My question: why cannot Price of anarchy be defined as the difference between the two solutions? In my setting, I have a number of log based functions in the utilities. For example, in a network setting defined on a graph $G$, the central planner's utility function is $U_s=f_s(G)+\sum_i \log(l_i)$ and the individual firm's utility is $U_i=f_i(G)+\log(l_i)$, where $l_i$ are loss terms for node $i$. Having a difference as PoA helps me eliminate idiosyncratic losses and I am left with $f_s(G)-\sum_i f_i(G)$, and I have a means to compare dependence of PoA on network structure.

I am greatly benefited by having a difference in place of ratio. Is it fine to define that way? Is there some other term for the difference?

  • $\begingroup$ Ratio of what: Total output? total welfare? $\endgroup$
    – FooBar
    Apr 15, 2015 at 18:18
  • $\begingroup$ I think the issue is that if you're just using the difference, it won't be normalized. That is, multiply all the payoffs by ten and the difference will increase tenfold whereas the ratio would remain constant. It's hard for me to understand in what scenarios you would benefit from a difference in place of the ratio -- could you elaborate? $\endgroup$
    – Shane
    Apr 15, 2015 at 19:25
  • $\begingroup$ It seems a similar issue arises with ratios, since a strictly increasing transformation of a utility function represents the same preference, but need not keep the ratio constant. For example, add 1 to all payoffs. Money-metric utility may justify a ratio if we want to compare situations with different numbers of agents. With a larger number of agents, the difference would go up as the ratio remains constant. $\endgroup$ Apr 16, 2015 at 1:06
  • $\begingroup$ Can you please clarify, perhaps writing the functions explicitly, the phrase "I have a number of log based functions in the utilities"? $\endgroup$ Apr 16, 2015 at 3:33

2 Answers 2


As hinted in a comment, the problem with using the difference instead of the ratio, is that the difference is not free of the units of measurement while the ratio is. And in general we want to not depend on units of measurement (whatever it is that we measure).

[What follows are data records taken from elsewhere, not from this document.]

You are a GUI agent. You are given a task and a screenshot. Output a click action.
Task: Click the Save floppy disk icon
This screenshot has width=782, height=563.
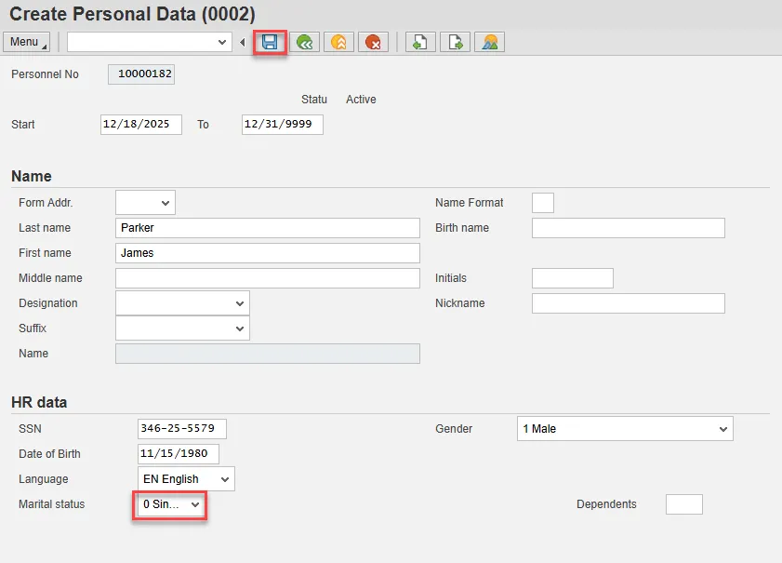(271, 42)
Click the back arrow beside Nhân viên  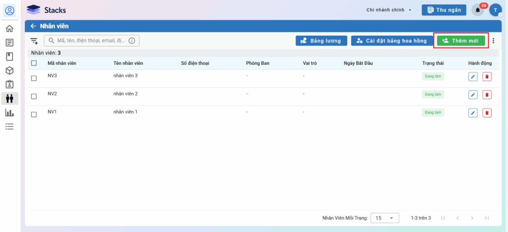click(33, 26)
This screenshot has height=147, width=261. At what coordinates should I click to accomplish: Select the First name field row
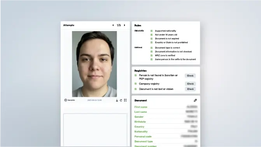click(166, 107)
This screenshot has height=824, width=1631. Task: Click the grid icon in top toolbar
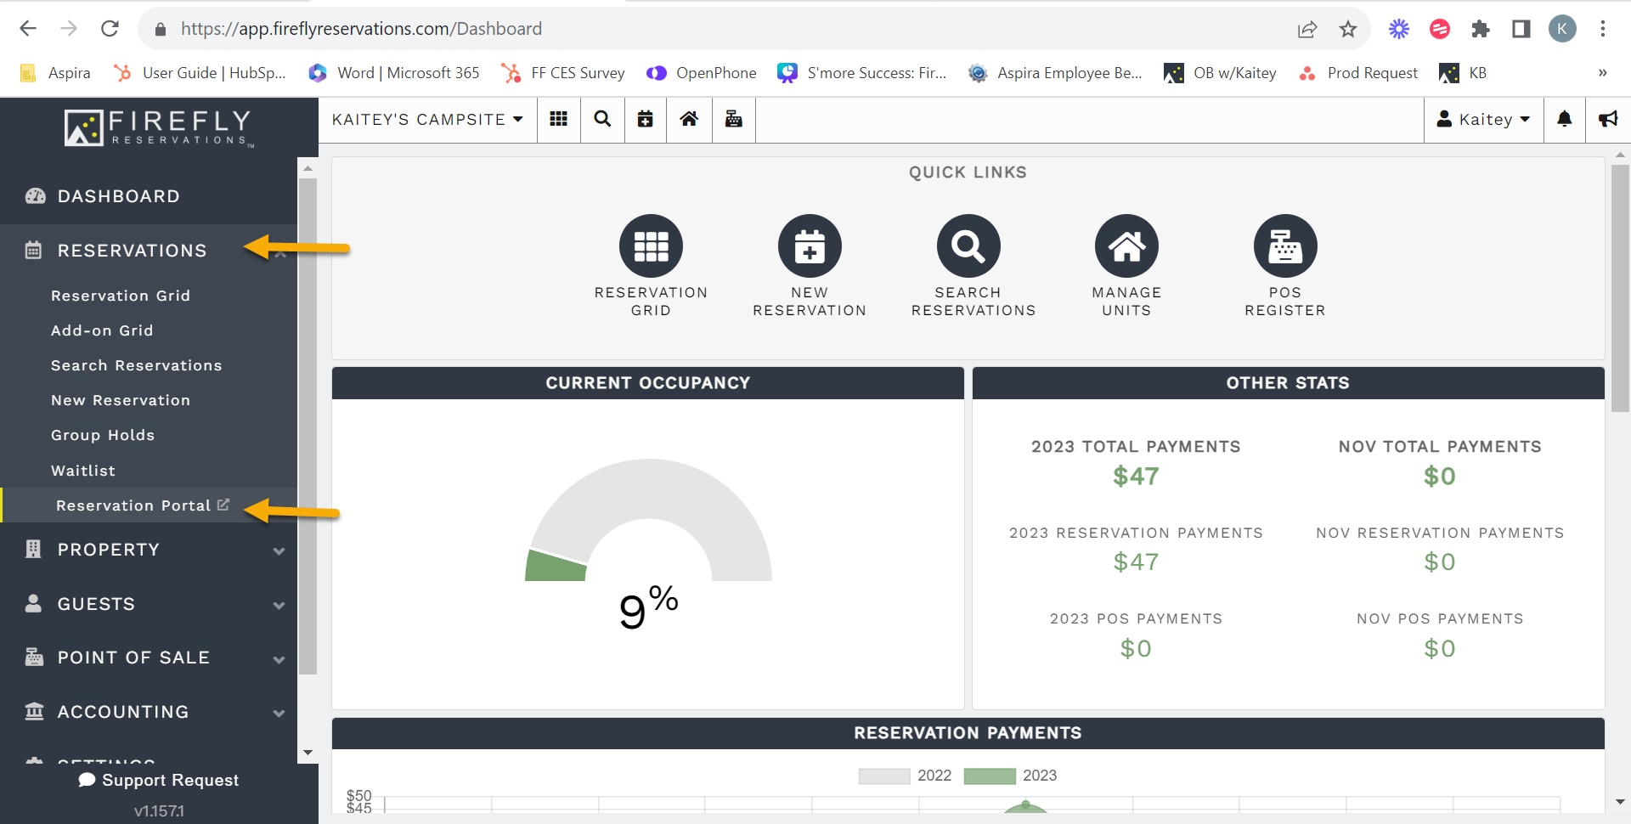pos(558,119)
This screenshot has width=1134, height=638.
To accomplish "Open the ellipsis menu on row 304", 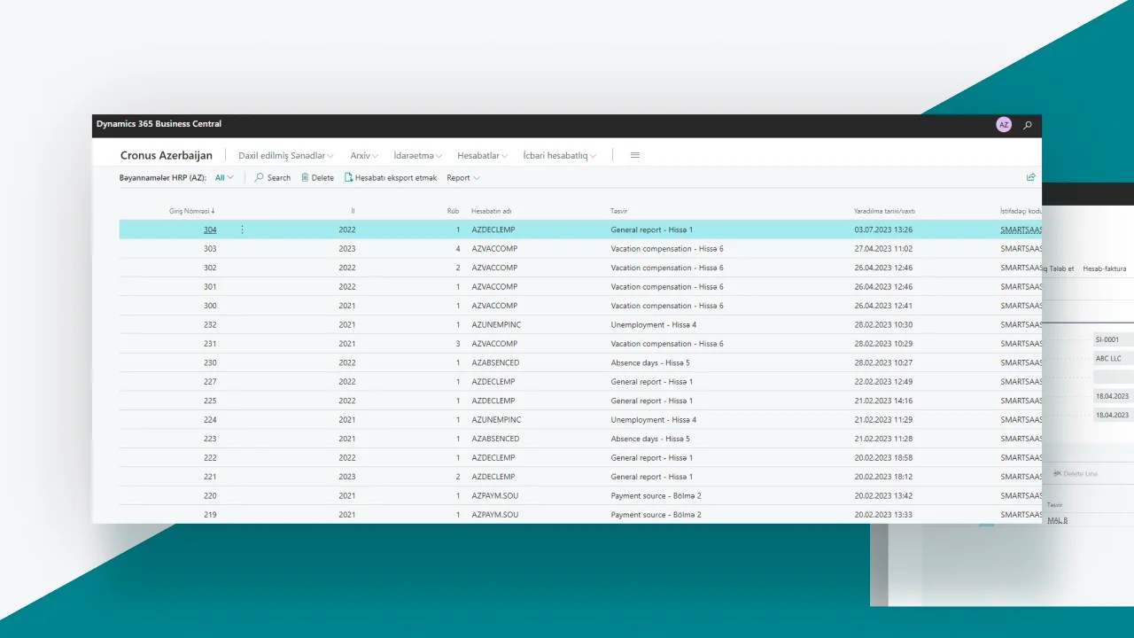I will [241, 230].

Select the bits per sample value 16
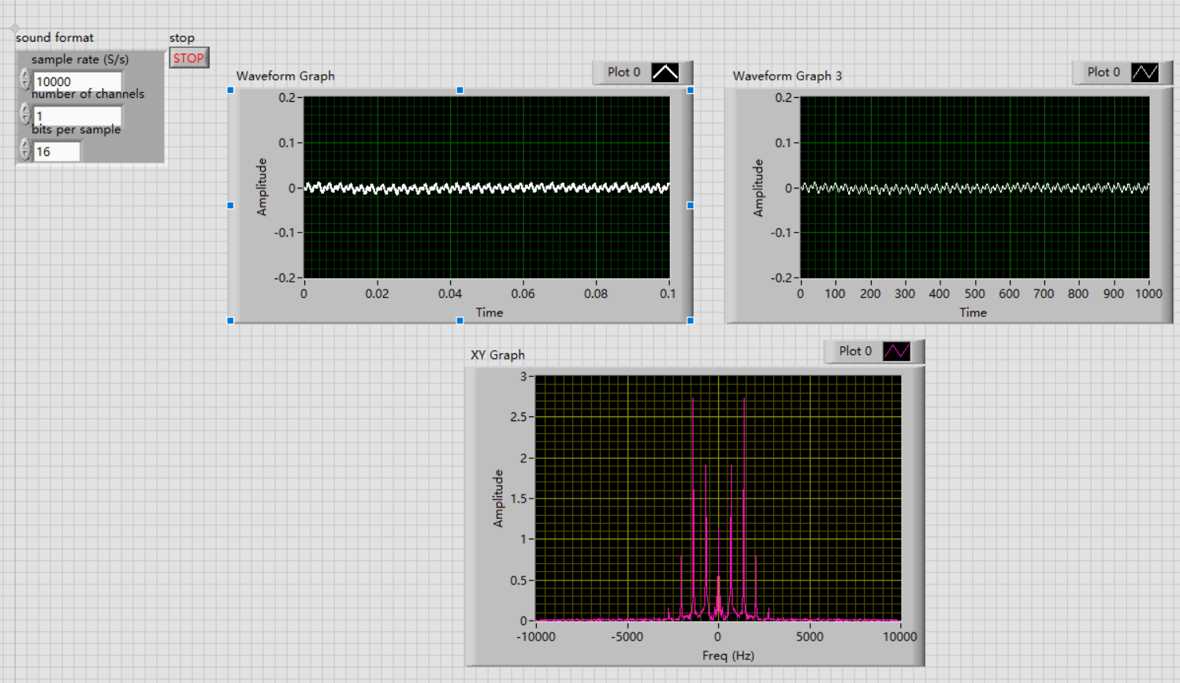point(55,151)
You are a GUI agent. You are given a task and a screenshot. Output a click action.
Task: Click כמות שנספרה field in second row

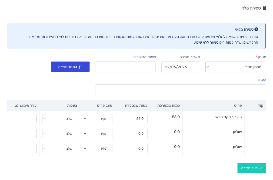point(132,134)
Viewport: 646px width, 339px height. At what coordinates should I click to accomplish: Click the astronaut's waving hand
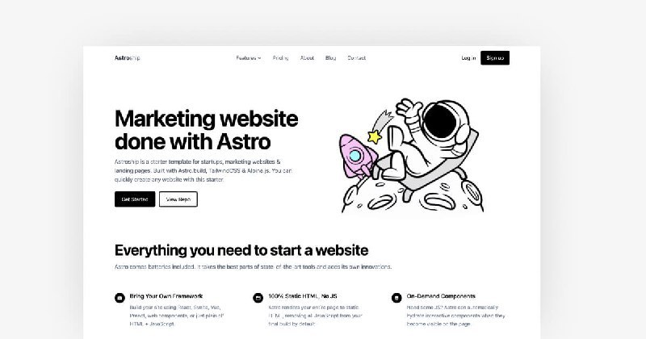409,107

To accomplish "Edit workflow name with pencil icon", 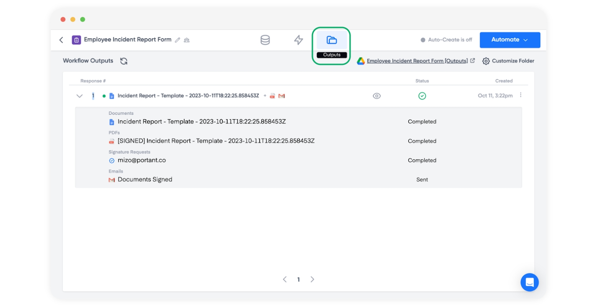I will point(178,40).
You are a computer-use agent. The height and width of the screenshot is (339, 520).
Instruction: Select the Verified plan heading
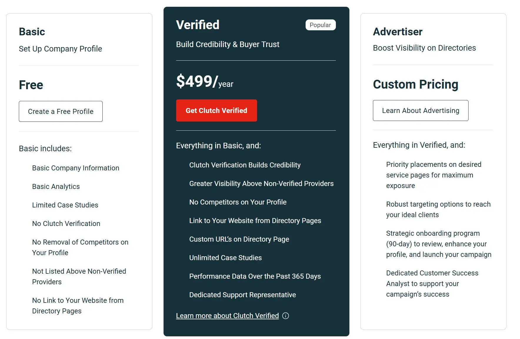[x=197, y=25]
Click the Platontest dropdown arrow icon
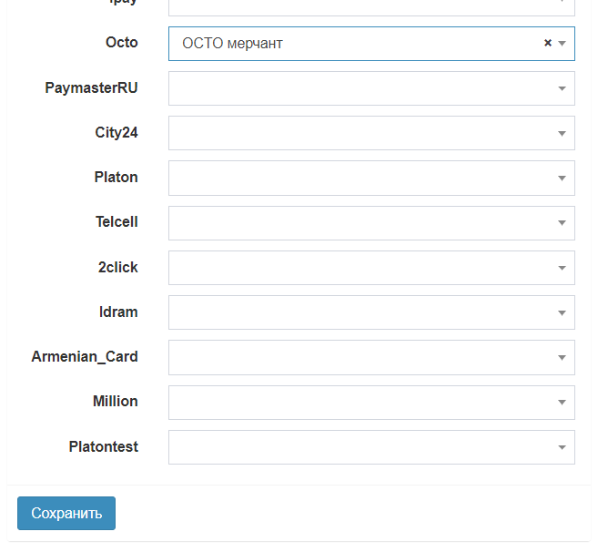 [x=563, y=447]
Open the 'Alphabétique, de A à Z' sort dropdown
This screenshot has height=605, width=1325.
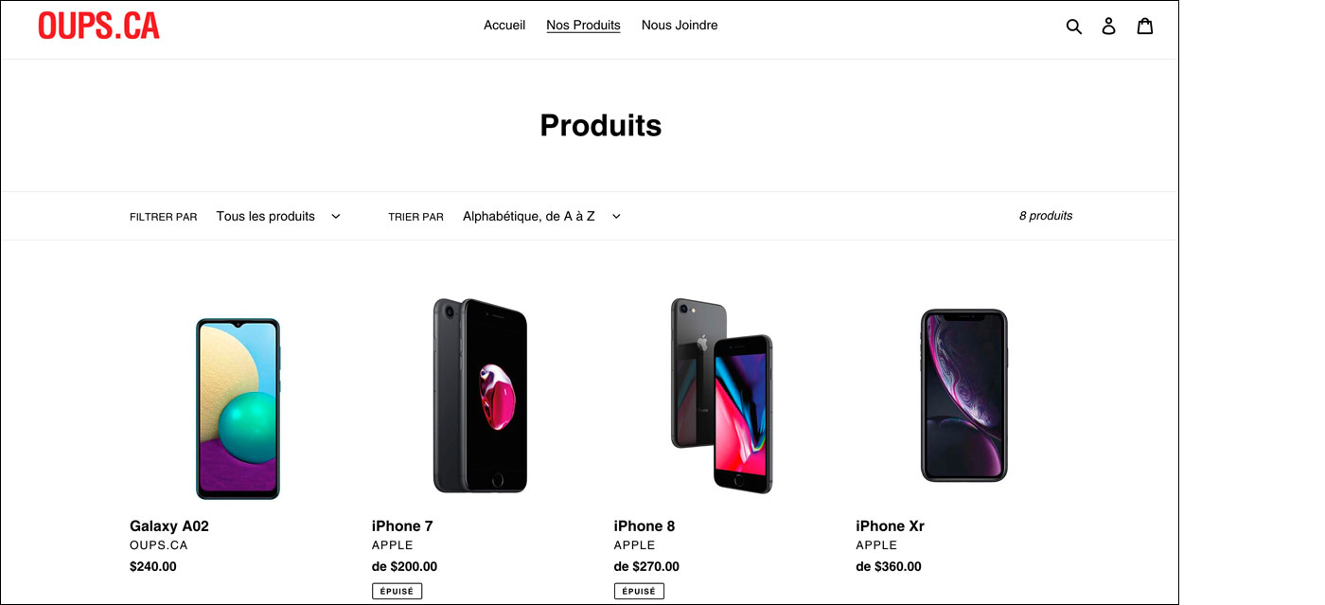tap(541, 217)
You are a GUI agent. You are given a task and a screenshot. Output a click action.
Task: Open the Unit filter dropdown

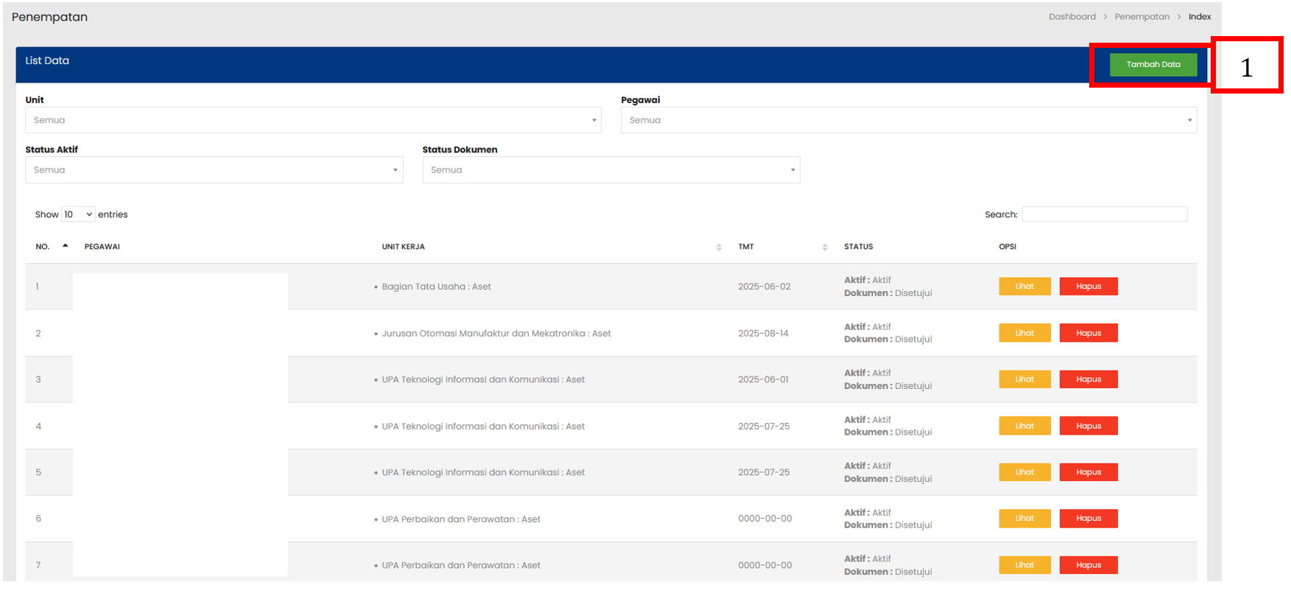pyautogui.click(x=313, y=120)
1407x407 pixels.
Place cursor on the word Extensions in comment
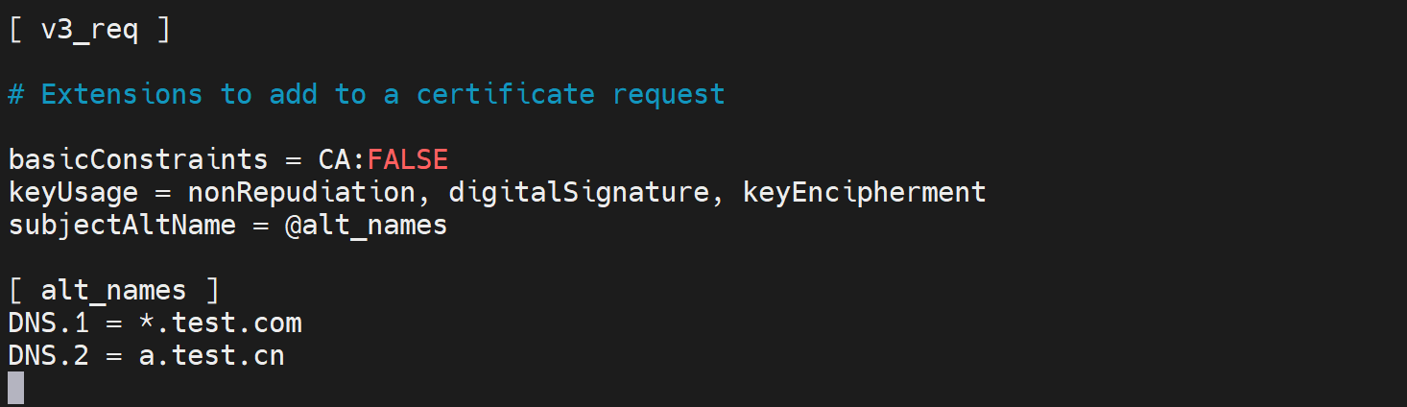click(x=121, y=94)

Although I am not familiar with the literature, I understand that here utility is a fully quantitative, "cardinal" concept. Moreover, there exists the network $G$ whose characteristics generate utility, and then there are the "idiosyncratic" losses, which is the component we want to get out of our sight. Then why not define a $\text {PoA}$ net of idiosyncratic losses, especially since they appear not to depend on the decision making framework, and so they are the same both in the decentralized set up and in the centralized one? I mean,

$$\text {nPoA} \equiv \frac {\sum_iU_i -\sum_i\log(l_i) }{U_s - \sum_i\log(l_i)}=\frac {\sum_if_i(G)}{f_s(G)}$$

This seems to me as a meaningful concept to reflect the network contribution to utility and how it changes under the two decision-making cases.


It is difficult to answer your question. The reason is that there is a conceptual problem with the "price of anarchy" literature. The literature uses the sum of utilities, and the ratio of sums of utilities, without reflecting on what it means to sum up utilities, and what it means to divide sums of utilities. In conventional utility theory these are all meaningless operations. Without clearer conceptual foundatinos, it is hard to compare the criterion that the "price of anarchy" literature uses to alternative criteria such as the one that you propose.

Maybe one can interpret the welfare criterion in the "price of anarchy" literature as "relative utilitarian." I would have to do some work, though, to figure out whether there is any meaning to dividing welfare from different outomces when welfare is "relative utilitarian."